■ REQUIRED ACTION: Write the records below out in full, character for character, with no pictures.

■ TASK INPUT:
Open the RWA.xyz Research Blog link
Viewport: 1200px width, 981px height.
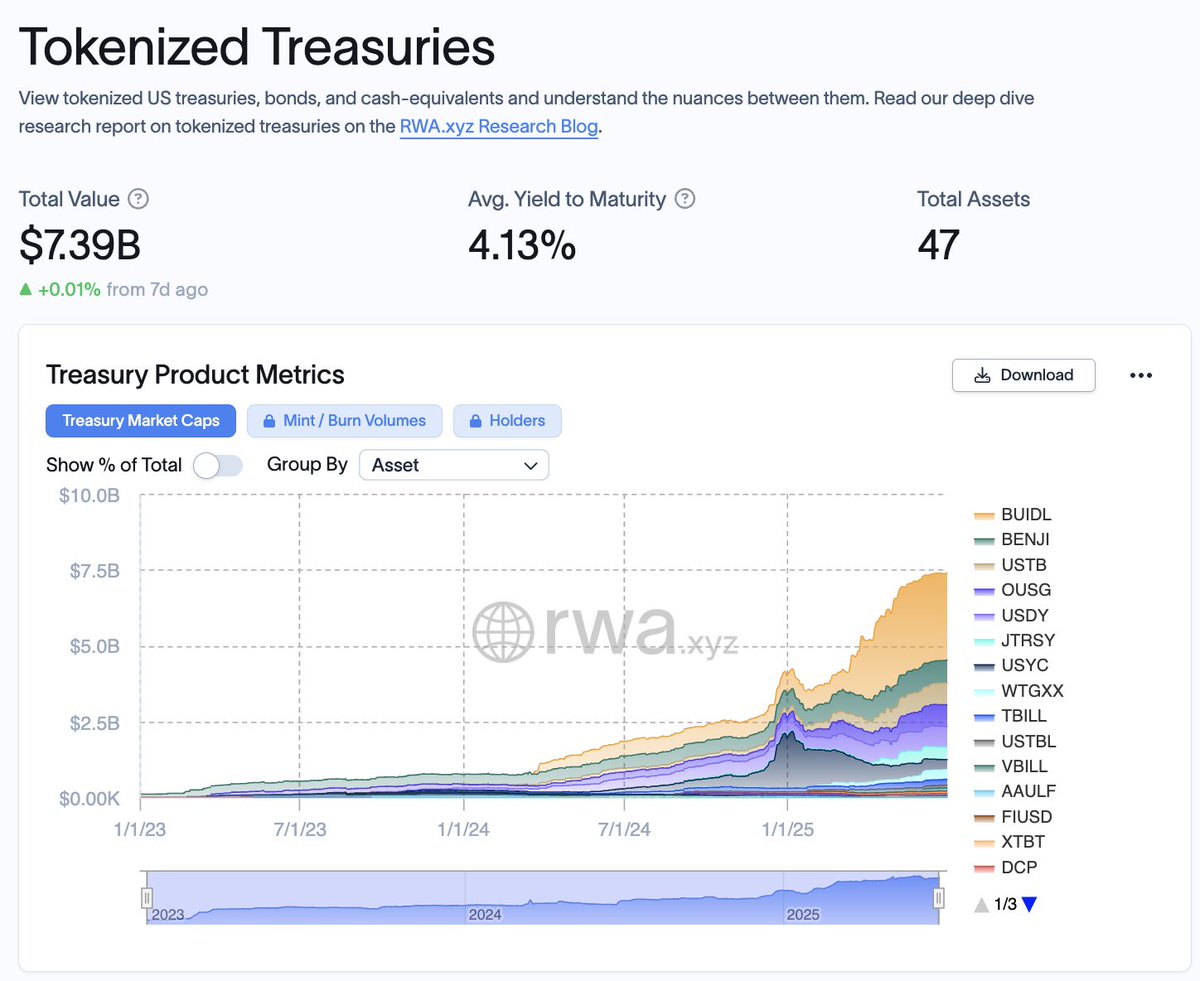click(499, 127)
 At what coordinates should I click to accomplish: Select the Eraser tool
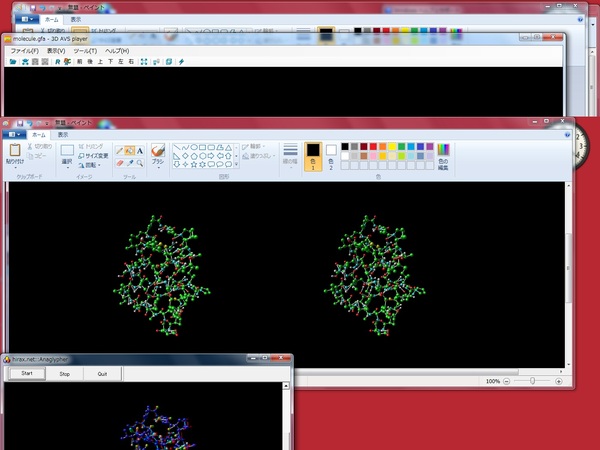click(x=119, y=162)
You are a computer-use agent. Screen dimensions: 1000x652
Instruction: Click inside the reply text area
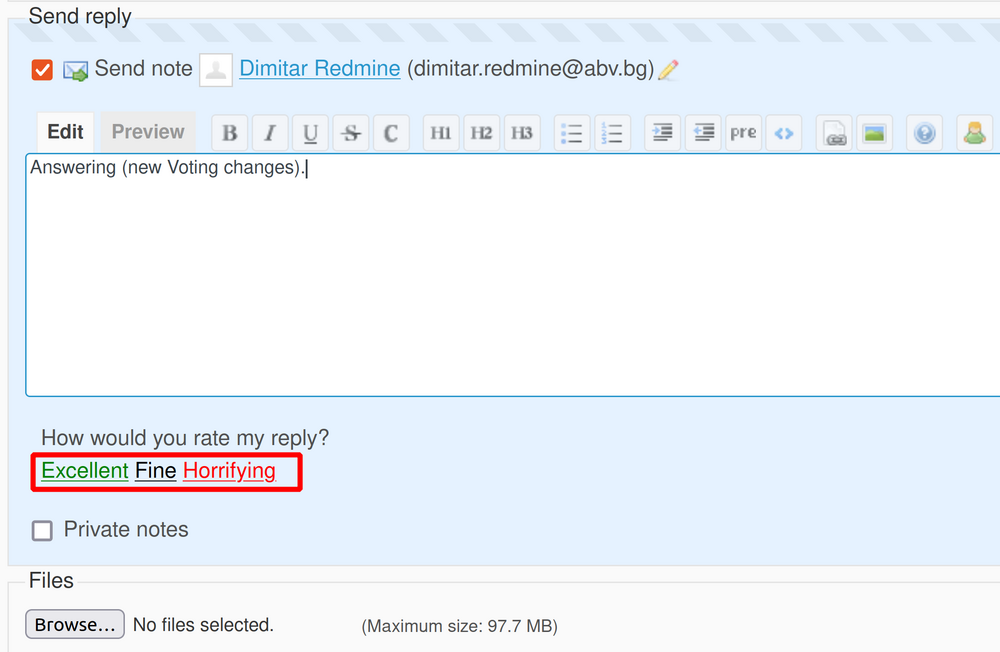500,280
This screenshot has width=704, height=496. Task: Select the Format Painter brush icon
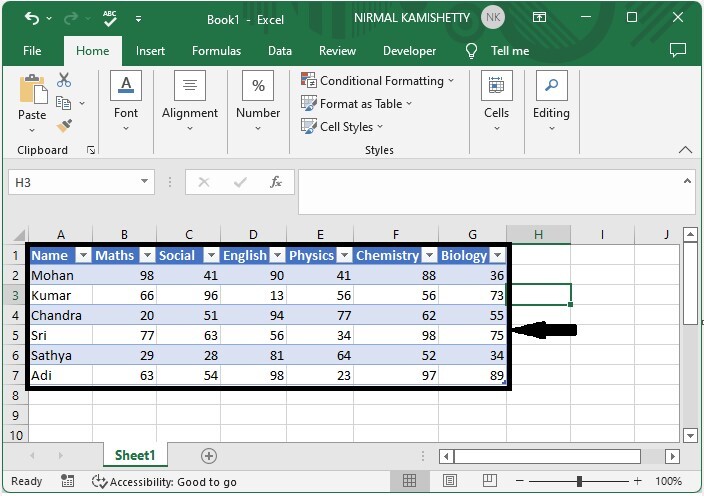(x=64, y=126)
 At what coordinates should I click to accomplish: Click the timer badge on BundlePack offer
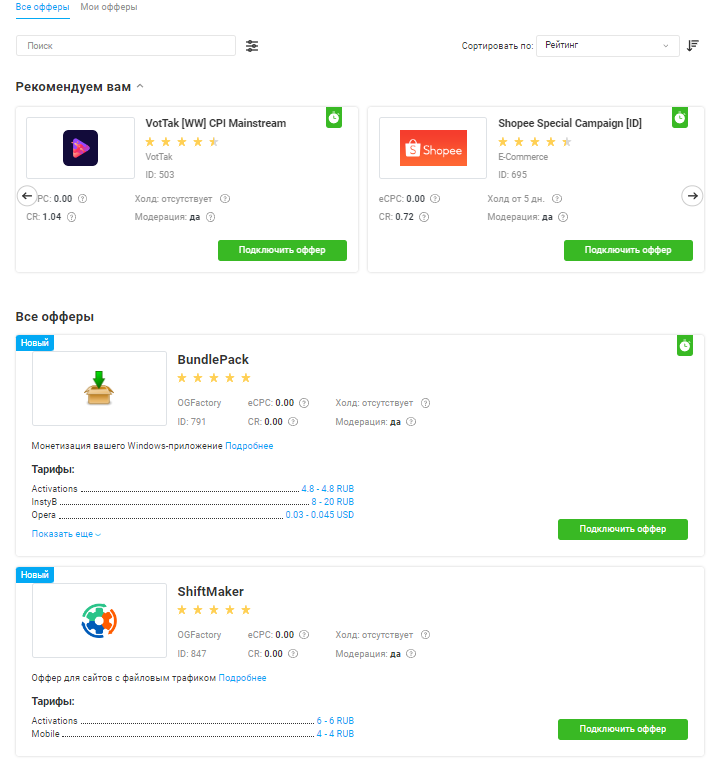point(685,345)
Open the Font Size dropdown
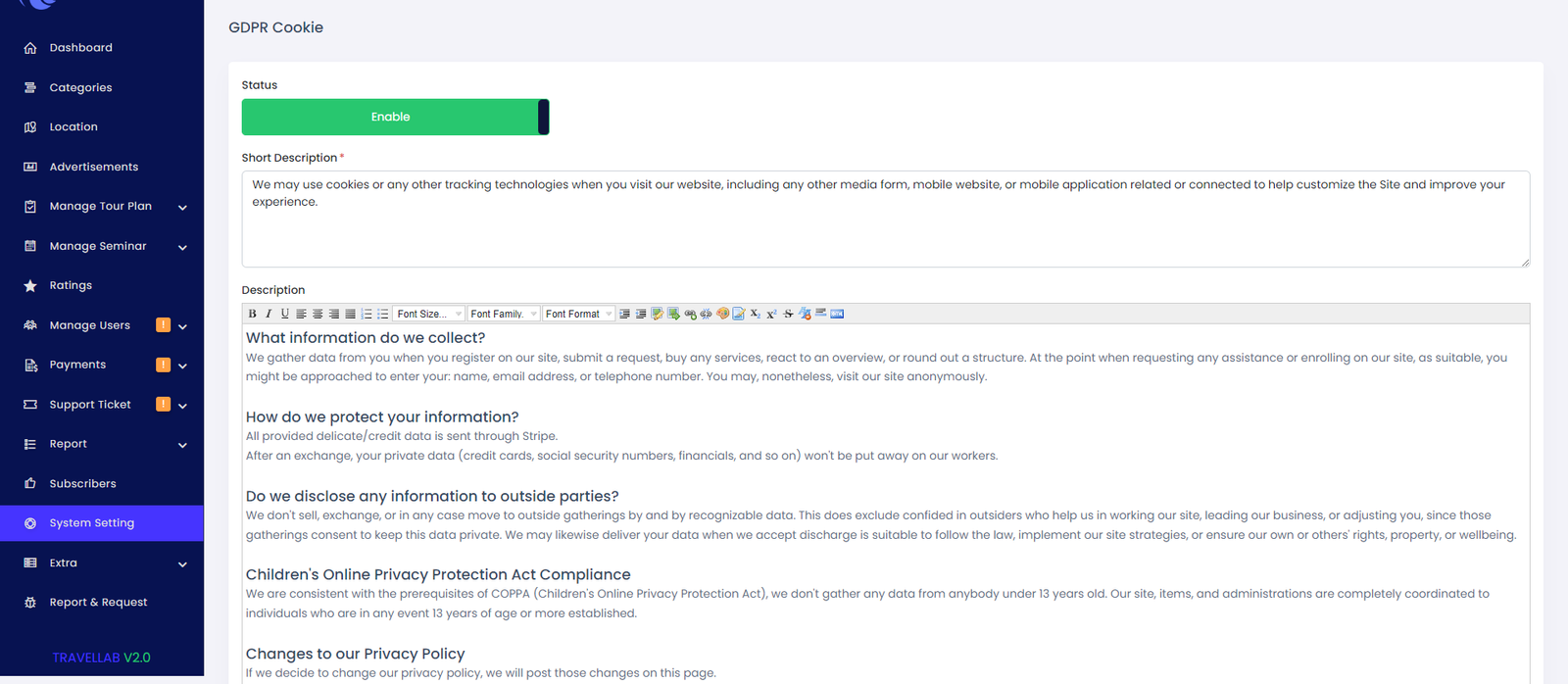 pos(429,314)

■ ANSWER AREA:
Open the RWA.xyz Research Blog link
Viewport: 1200px width, 981px height.
click(499, 127)
 At what coordinates should I click to accomplish: Select the Eraser tool
click(x=119, y=162)
You are a computer-use agent. Screen dimensions: 1000x652
Instruction: Click inside the reply text area
500,280
This screenshot has width=704, height=496. Task: Select the Format Painter brush icon
(x=64, y=126)
 At what coordinates should I click to accomplish: Click the timer badge on BundlePack offer
point(685,345)
Open the Font Size dropdown
 pos(429,314)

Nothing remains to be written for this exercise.